In the end, of course, death remains the final issue on the table, in the film as it is in life. In contradistinction to the earlier dramatic irony whence the audience could condescend to Fielding's innocent lack of foreknowledge of Sarah's demise, the viewer is no wiser by the end; indeed, one wonders whether Sarah might truly be alive as Fielding has imagined all this time. That the film can convolute the audience's mind from a firm belief in Fielding's madness to an equally genuine suspicion that he might have been right all along is a testament to its efficacy, bringing the audience into synchrony with Fielding ever more closely.
Into the intersection of the four themes comes the Hegelian synthesis, the overarching quintessence which at once unifies and distinguishes them. From the very first day of their lives together, Fielding and Crudup profess a deep commitment to their respective destinies, the purposes which they know deeply--and therefore which the audience comes to know deeply--are the fulfillment of their existence. It is the very clash of their separate destinies that provides them with so deep and abiding a love, the tattoo of their destinies that drives their political march, and the perceived abrogation of destiny occasioned by Sarah's death that leads Fielding into apparent insanity. When the film returns explicitly to destiny in its final most moving scene between Fielding and Sarah, it only evokes and toys with the leitmotif that has been implicitly discussed in the interstices of its four threads throughout.

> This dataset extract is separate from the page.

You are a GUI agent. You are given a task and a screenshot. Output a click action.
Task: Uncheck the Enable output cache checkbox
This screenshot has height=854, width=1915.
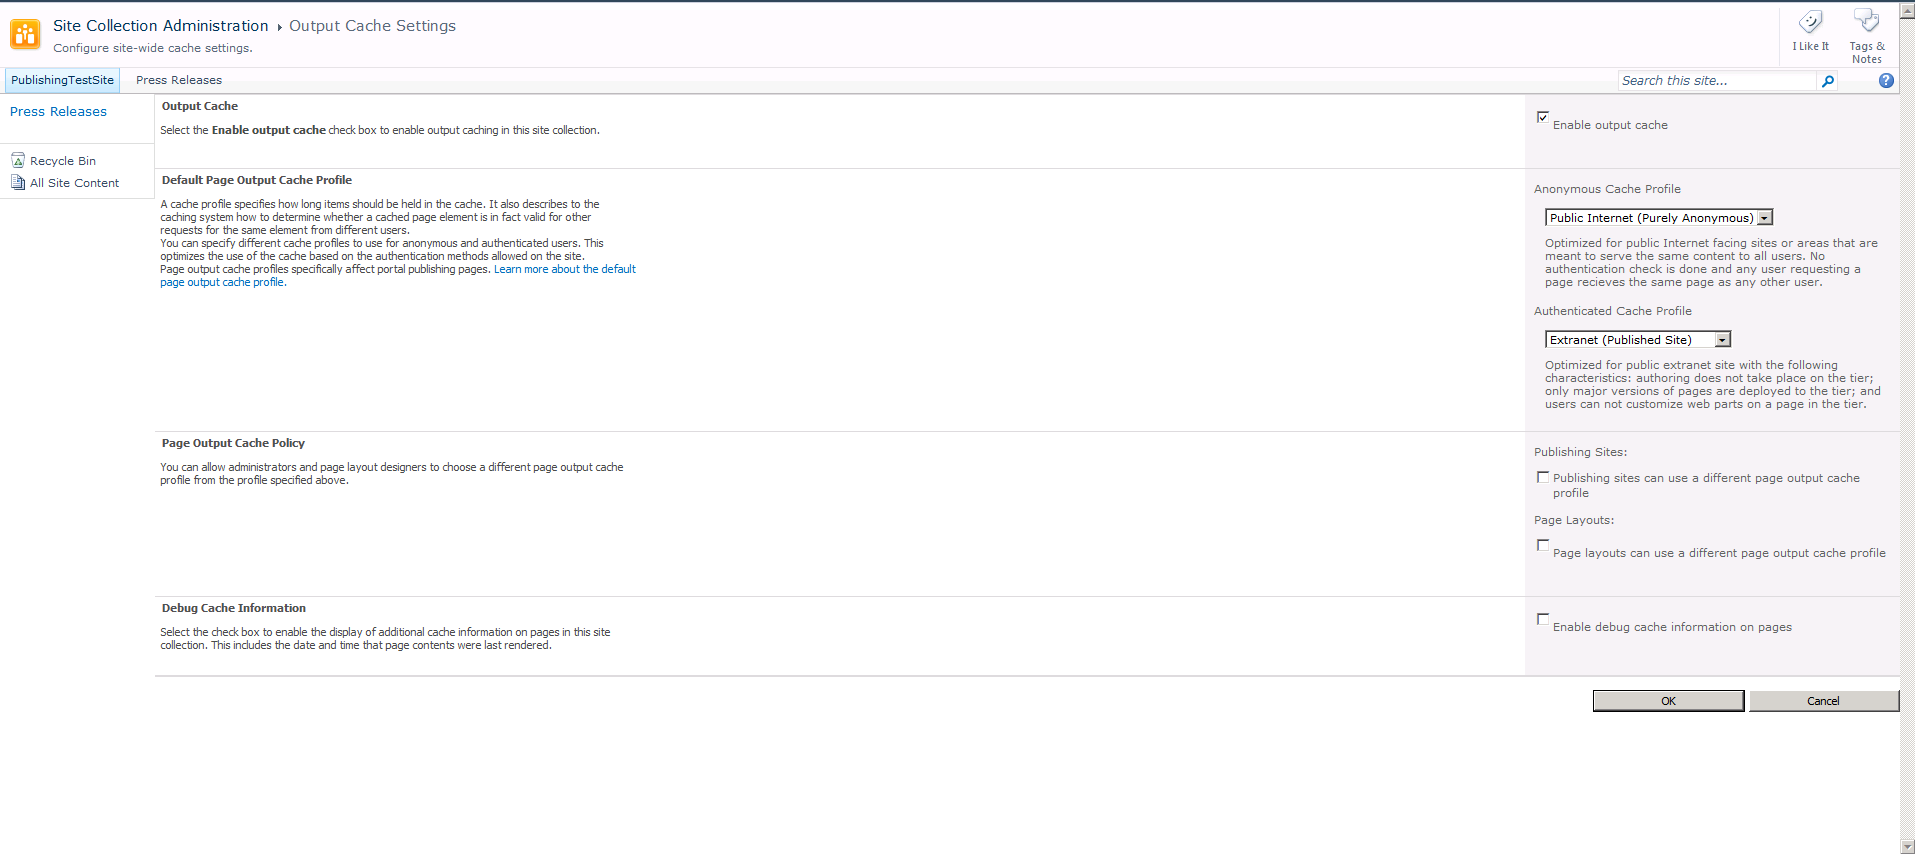pos(1543,117)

Waking the Dead serves as an admirable and affecting movie, whose greatest sin is to strive after goals too incompatible and magnificent to imagine success a possibility. Yet the intersection of such powerful currents begets deep and moving eddies. Just as Fielding and Sarah so nobly but vainly seek love where their commitment to diverging destinies renders it impossible, the film itself seeks a harmony ultimately impossible. Just as much of the film is self-referential, crafted structurally to illustrate the narrative themes, so too is its ultimately vain struggle for cohesion an illustration of the movies leitmotif: that some things are destined never to be truly united. That the film fails at such harmony too may be the most important and emergent message, and ought not be held against it.